Canadian researchers have found that the cognitive abilities of older adults living with and without dementia shift according to the seasons. The results may have implications for the accuracy of dementia diagnoses and also provide grounds for increased care during periods of seasonal decline.
Researchers found that the participants’ abilities were at their peak in the summer/early autumn and fell into relative decline during the winter/spring period. The average shift in cognitive abilities translated to 4.8 years of age-related decline, and in addition, the chances for meeting the diagnostic criteria for dementia or mild cognitive impairment were higher and lower in the same respective periods.
Even after the team’s data were controlled for factors like sleep, levels of physical activity, and depression, the correlation between season and cognitive function remained strong.

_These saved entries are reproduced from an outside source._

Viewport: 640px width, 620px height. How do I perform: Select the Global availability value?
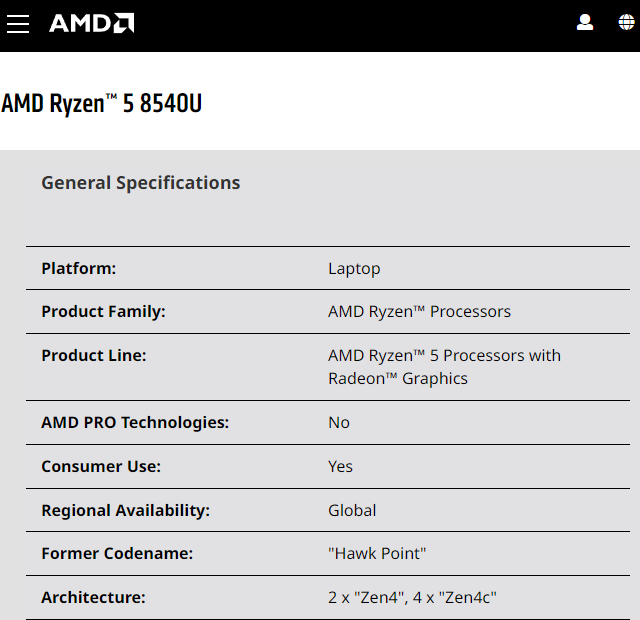[352, 511]
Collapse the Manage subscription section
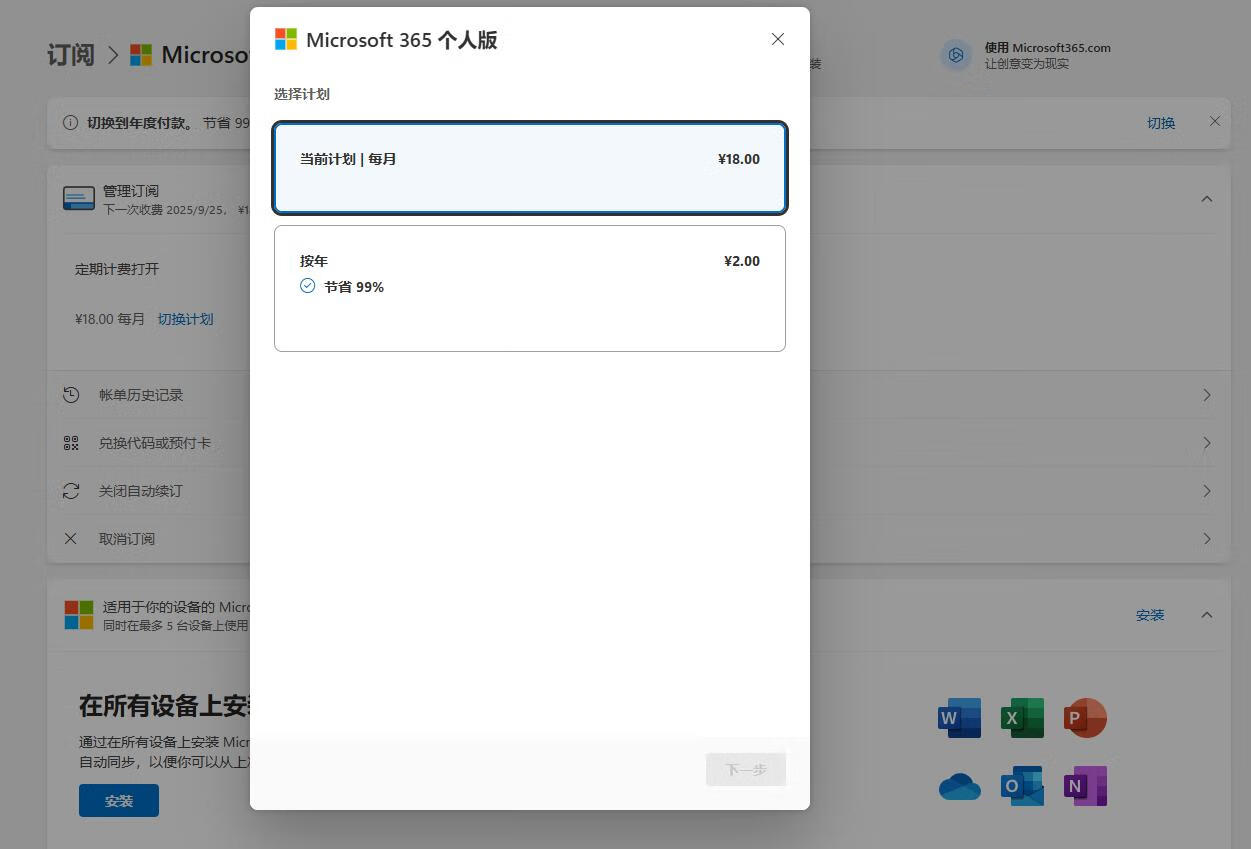 pyautogui.click(x=1207, y=199)
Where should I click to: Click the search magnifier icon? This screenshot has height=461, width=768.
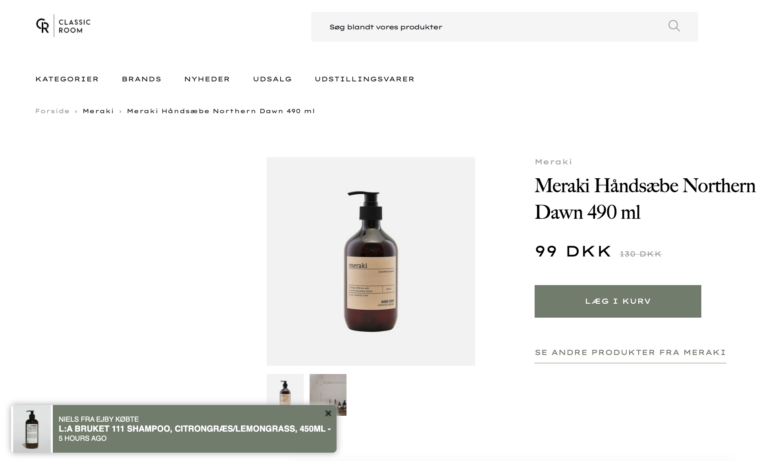pyautogui.click(x=674, y=26)
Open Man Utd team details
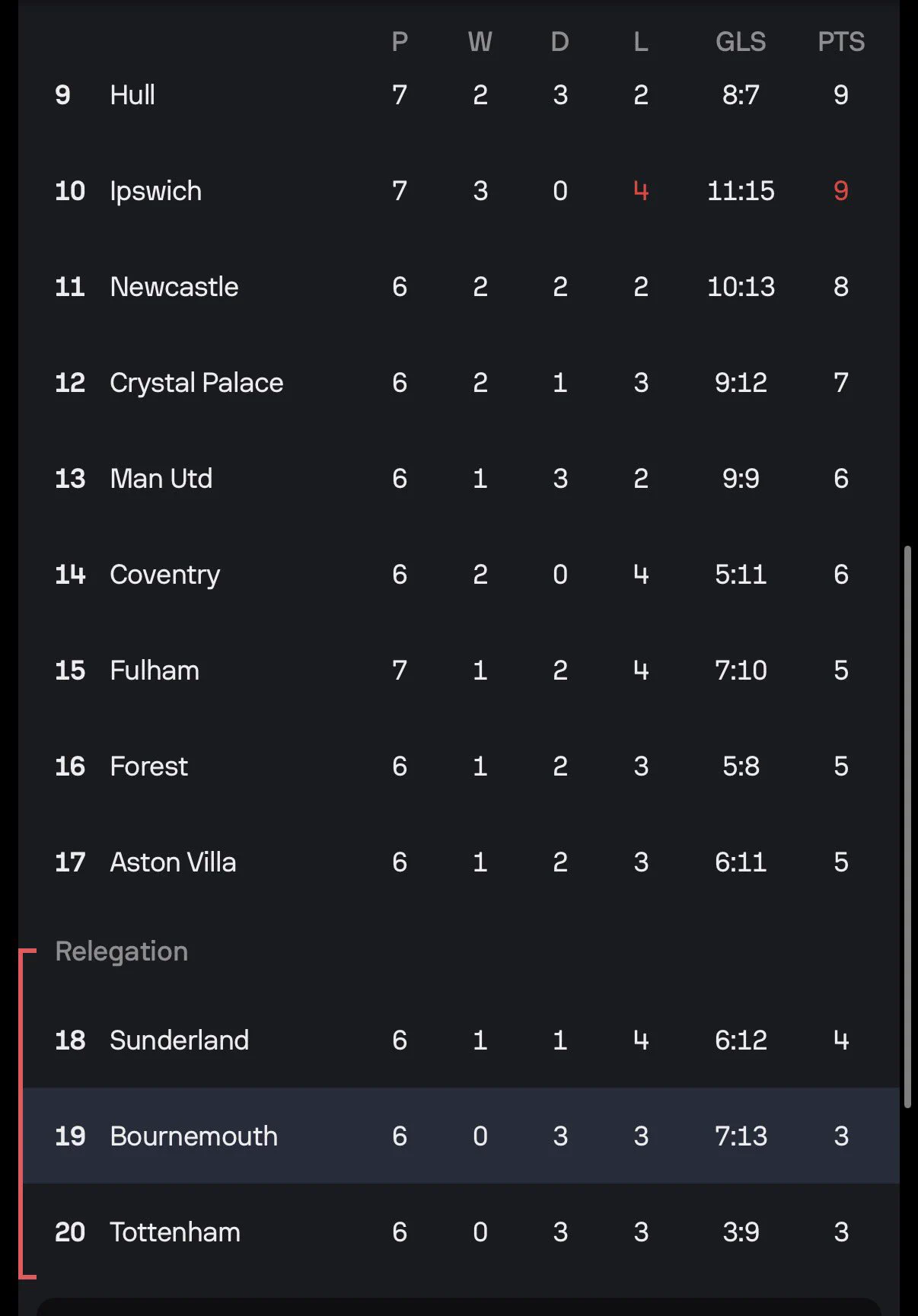 459,479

Data on 3,353 people from three cohorts were studied, comprising the US, Canada, and France respectively. Multiple cognitive tests were applied to measure the participants’ abilities, but some were also tested for levels of Alzheimer’s-related proteins and genes in the brain and cerebrospinal fluid that bathes the brain and spinal cord. Similar to the results of the cognitive tests, these levels were found to be elevated in winter months.

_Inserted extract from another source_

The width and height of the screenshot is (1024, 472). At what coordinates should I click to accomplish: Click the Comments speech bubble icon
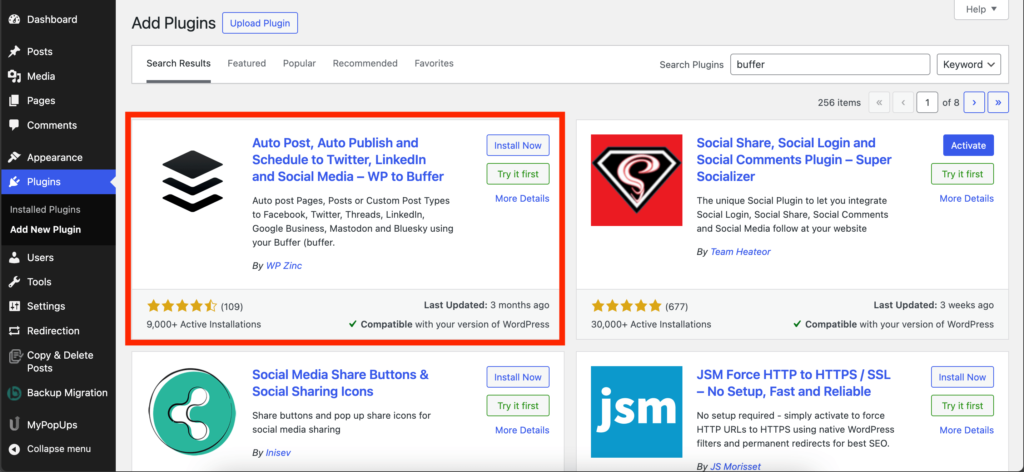click(14, 125)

The association between seasonal dynamics and brain functions and human behaviour has previously been explored in other areas such as symptom onset in schizophrenia and Seasonal Affective Disorder (SAD).
Potential for a new form of treatment for Alzheimer’s?
The authors acknowledged multiple limitations on the study, such as the fact that all participants were from a temperate northern-hemisphere climate and were only tested once per annual cycle.
This means that in each cohort, there were participants whose data was sourced at various times of year, but when all three cohorts were assessed holistically, those examined during wintertime typically scored worse and vice versa with summertime.
In their concluding remarks, the authors argue there may be value in increasing clinical resources when patients may be enduring peak annual difficulties.
But the most important takeaway is that these results suggest the possibility of a novel treatment for Alzheimer’s disease by figuring out what it is that improves patients conditions in the summertime.
“By shedding light on the mechanisms underlying the seasonal improvement in cognition in the summer and early fall, these findings also open the door to new avenues of treatment for Alzheimer’s disease,” says co-author Andrew Lim from the University of Toronto.
An exciting discovery, but further research will be needed to solidify the seasonal association and clarify whether or not a new treatment is possible by mastering this mechanism.